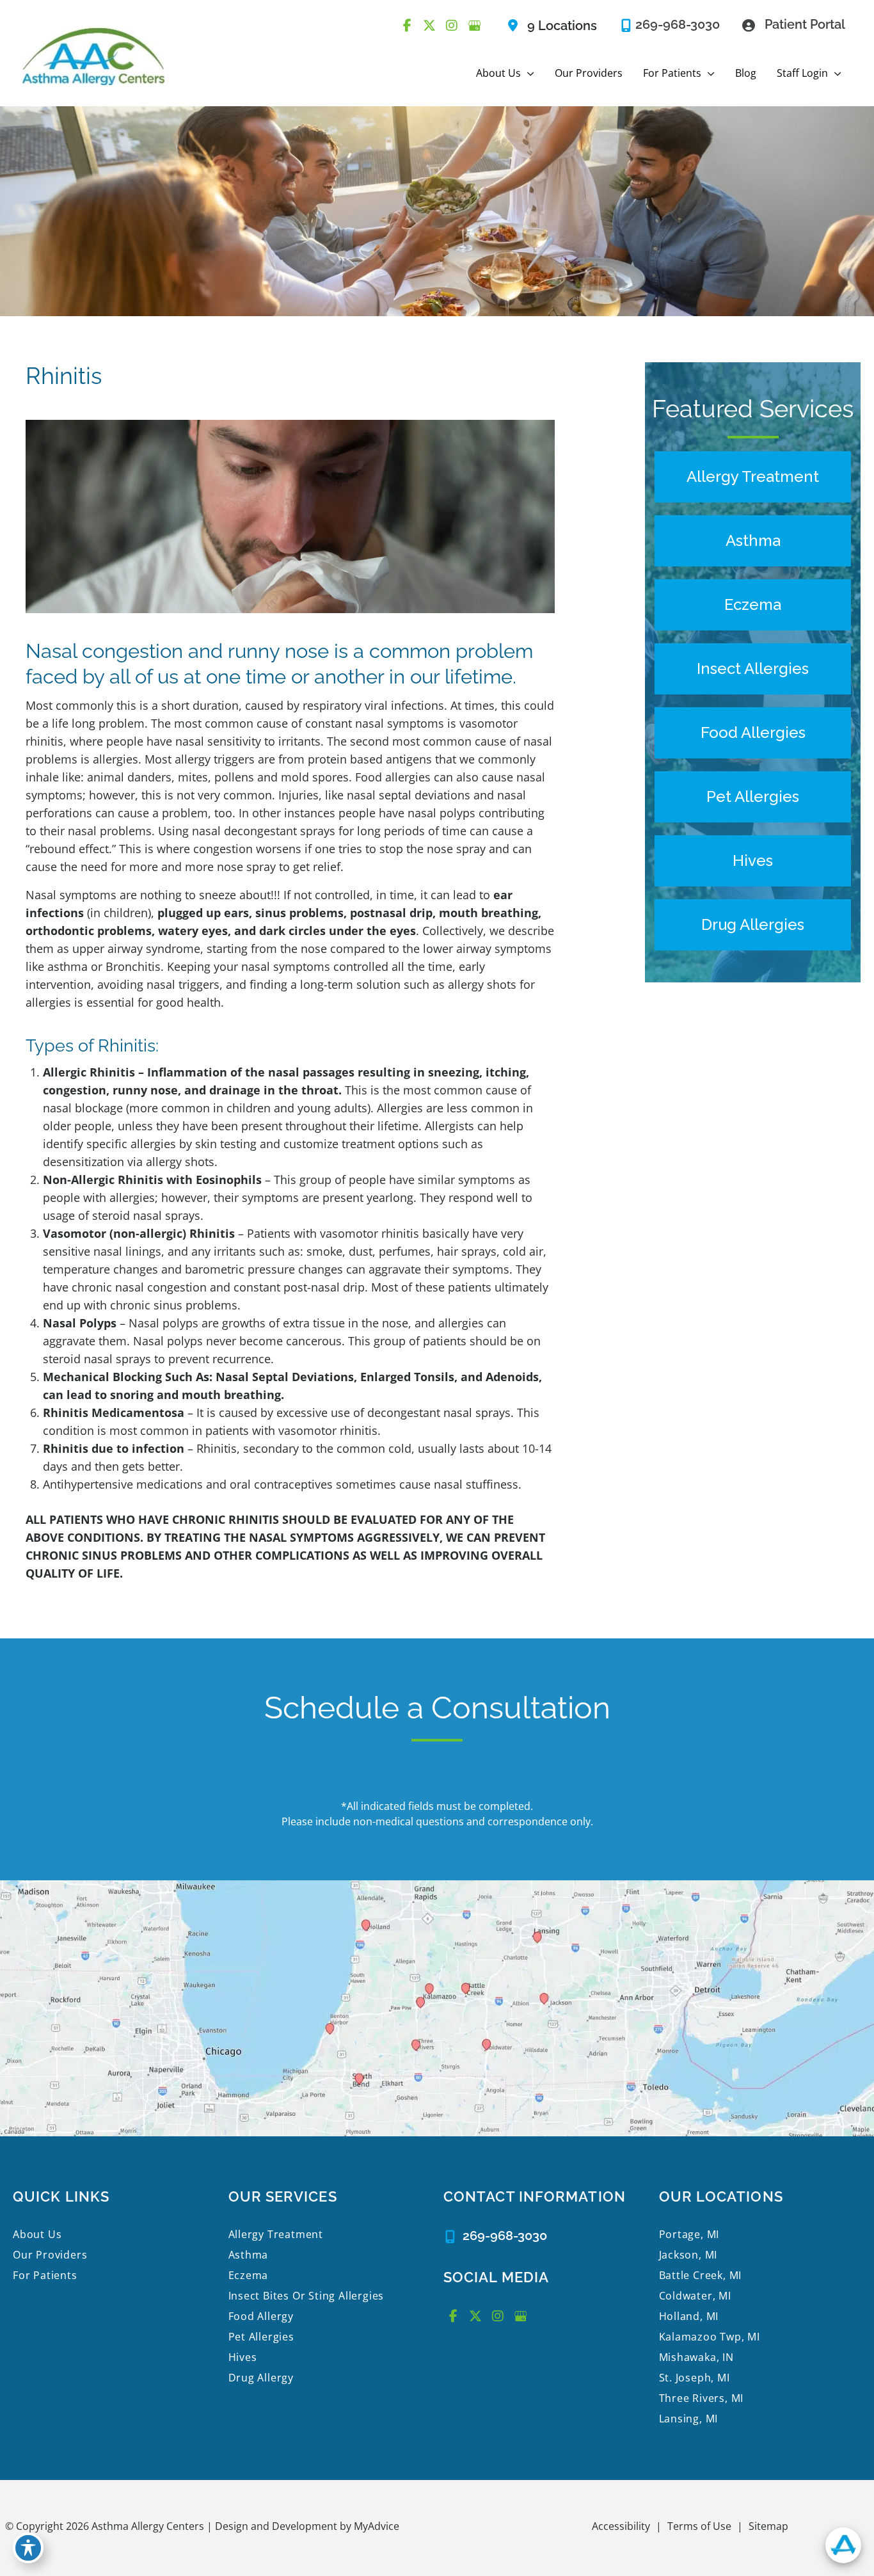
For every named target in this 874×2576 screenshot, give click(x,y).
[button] (527, 73)
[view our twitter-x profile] (429, 25)
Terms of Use (699, 2526)
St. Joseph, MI (694, 2378)
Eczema (248, 2275)
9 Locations (562, 25)
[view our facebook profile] (407, 25)
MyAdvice (375, 2526)
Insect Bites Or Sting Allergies (306, 2296)
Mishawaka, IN (696, 2357)
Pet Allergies (261, 2337)
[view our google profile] (474, 25)
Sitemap (768, 2526)
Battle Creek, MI (700, 2275)
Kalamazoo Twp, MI (710, 2337)
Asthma (248, 2255)
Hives (242, 2357)
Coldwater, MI (695, 2296)
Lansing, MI (689, 2419)
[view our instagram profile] (451, 25)
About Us (37, 2234)
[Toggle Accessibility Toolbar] (28, 2547)
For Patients (45, 2275)
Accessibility (621, 2526)
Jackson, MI (688, 2255)
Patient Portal (805, 24)
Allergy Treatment (276, 2234)
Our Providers (50, 2255)
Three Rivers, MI (701, 2398)
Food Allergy (261, 2316)
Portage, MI (689, 2234)
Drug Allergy (261, 2378)
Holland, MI (689, 2316)
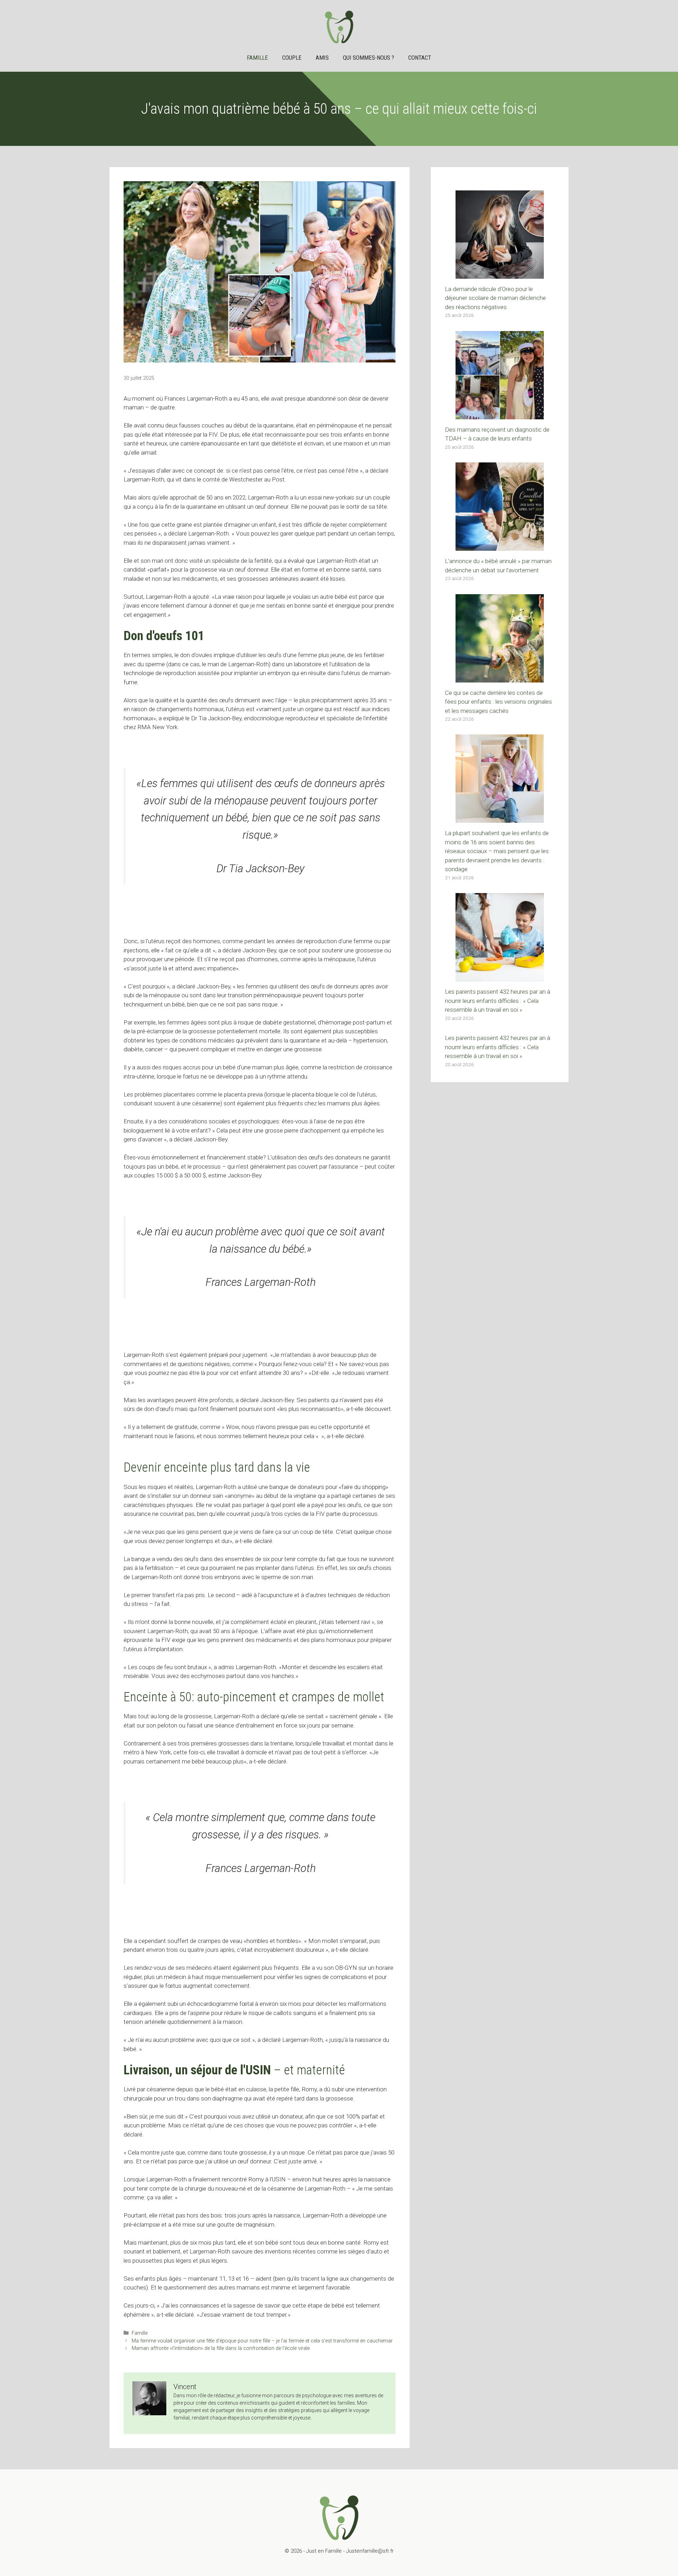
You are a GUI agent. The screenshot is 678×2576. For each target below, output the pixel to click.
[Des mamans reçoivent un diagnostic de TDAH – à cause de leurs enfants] (500, 414)
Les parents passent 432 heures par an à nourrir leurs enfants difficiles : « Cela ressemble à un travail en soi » (497, 1000)
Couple (292, 57)
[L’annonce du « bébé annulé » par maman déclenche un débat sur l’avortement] (500, 546)
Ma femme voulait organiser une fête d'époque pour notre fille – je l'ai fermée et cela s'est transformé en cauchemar (262, 2341)
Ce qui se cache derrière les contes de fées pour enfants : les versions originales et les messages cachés (498, 701)
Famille (257, 57)
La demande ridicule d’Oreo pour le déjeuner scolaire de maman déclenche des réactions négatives (495, 298)
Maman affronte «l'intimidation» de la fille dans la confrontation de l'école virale (221, 2348)
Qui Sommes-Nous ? (368, 57)
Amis (322, 57)
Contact (419, 57)
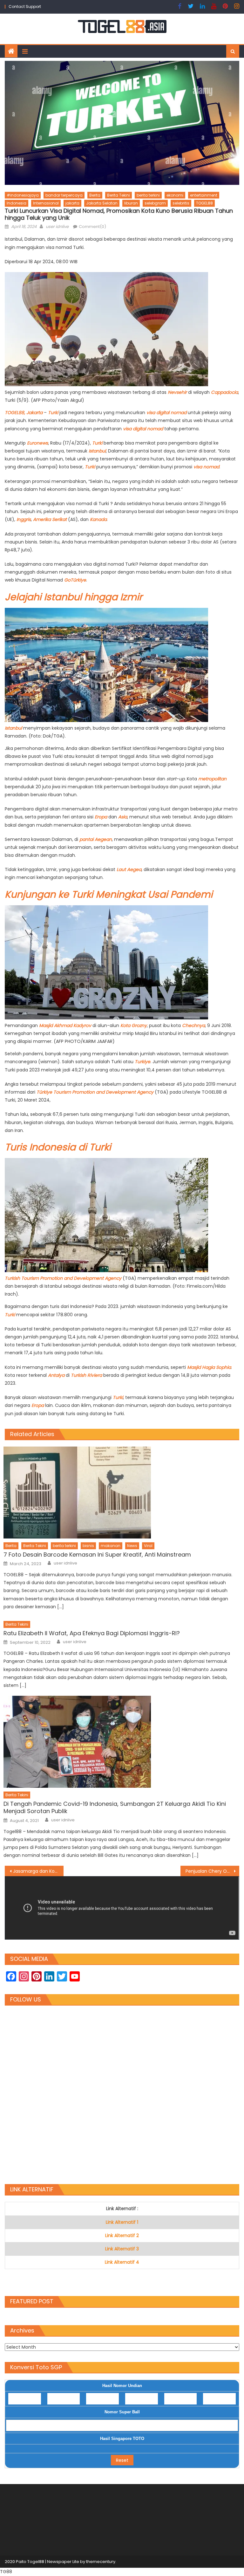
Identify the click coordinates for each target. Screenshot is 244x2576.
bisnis (88, 1545)
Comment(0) (92, 227)
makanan (110, 1545)
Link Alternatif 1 (122, 2222)
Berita (94, 195)
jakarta (72, 203)
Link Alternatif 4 (122, 2262)
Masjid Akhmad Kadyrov (65, 1025)
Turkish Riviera (86, 1375)
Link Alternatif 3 (122, 2249)
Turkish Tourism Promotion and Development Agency (64, 1278)
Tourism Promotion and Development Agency (103, 1092)
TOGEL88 (204, 203)
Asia (122, 817)
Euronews (37, 443)
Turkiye (142, 1061)
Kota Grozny (133, 1025)
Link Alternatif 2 (122, 2235)
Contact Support (25, 6)
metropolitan (212, 779)
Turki (53, 412)
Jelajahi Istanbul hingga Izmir (73, 597)
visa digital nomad (166, 412)
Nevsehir (178, 392)
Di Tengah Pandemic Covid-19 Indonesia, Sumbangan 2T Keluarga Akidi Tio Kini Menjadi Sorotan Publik (114, 1807)
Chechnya (193, 1025)
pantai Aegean (95, 839)
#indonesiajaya (23, 195)
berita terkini (148, 195)
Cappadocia (224, 392)
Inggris (24, 519)
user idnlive (57, 227)
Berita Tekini (118, 195)
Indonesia (16, 203)
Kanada (98, 519)
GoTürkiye (75, 580)
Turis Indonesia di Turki (58, 1147)
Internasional (46, 203)
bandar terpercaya (64, 195)
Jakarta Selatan (102, 203)
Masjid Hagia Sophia (209, 1367)
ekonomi (174, 195)
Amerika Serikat (50, 519)
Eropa (101, 817)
☆ ☆ ☆ ☆ ☆ ☆ ☆
§ **Task objective**:
Return exactly what appears from the opening line of the material through the line with "l’avortement] (500, 546)", apart from the pictures.

§ **Response area**:
For every named target in this 874×2576 screenshot, give click(x,y).
[button] (527, 73)
[view our twitter-x profile] (429, 25)
Terms of Use (699, 2526)
St. Joseph, MI (694, 2378)
Eczema (248, 2275)
9 Locations (562, 25)
[view our facebook profile] (407, 25)
MyAdvice (375, 2526)
Insect Bites Or Sting Allergies (306, 2296)
Mishawaka, IN (696, 2357)
Pet Allergies (261, 2337)
[view our google profile] (474, 25)
Sitemap (768, 2526)
Battle Creek, MI (700, 2275)
Kalamazoo Twp, MI (710, 2337)
Asthma (248, 2255)
Hives (242, 2357)
Coldwater, MI (695, 2296)
Lansing, MI (689, 2419)
[view our instagram profile] (451, 25)
About Us (37, 2234)
[Toggle Accessibility Toolbar] (28, 2547)
For Patients (45, 2275)
Accessibility (621, 2526)
Jackson, MI (688, 2255)
Patient Portal (805, 24)
Allergy Treatment (276, 2234)
Our Providers (50, 2255)
Three Rivers, MI (701, 2398)
Food Allergy (261, 2316)
Portage, MI (689, 2234)
Drug Allergy (261, 2378)
Holland, MI (689, 2316)
You are a GUI agent. The screenshot is 678×2576. For each target below, output the pixel to click.
[Des mamans reçoivent un diagnostic de TDAH – à cause de leurs enfants] (500, 414)
Les parents passent 432 heures par an à nourrir leurs enfants difficiles : « Cela ressemble à un travail en soi » (497, 1000)
Couple (292, 57)
[L’annonce du « bébé annulé » par maman déclenche un débat sur l’avortement] (500, 546)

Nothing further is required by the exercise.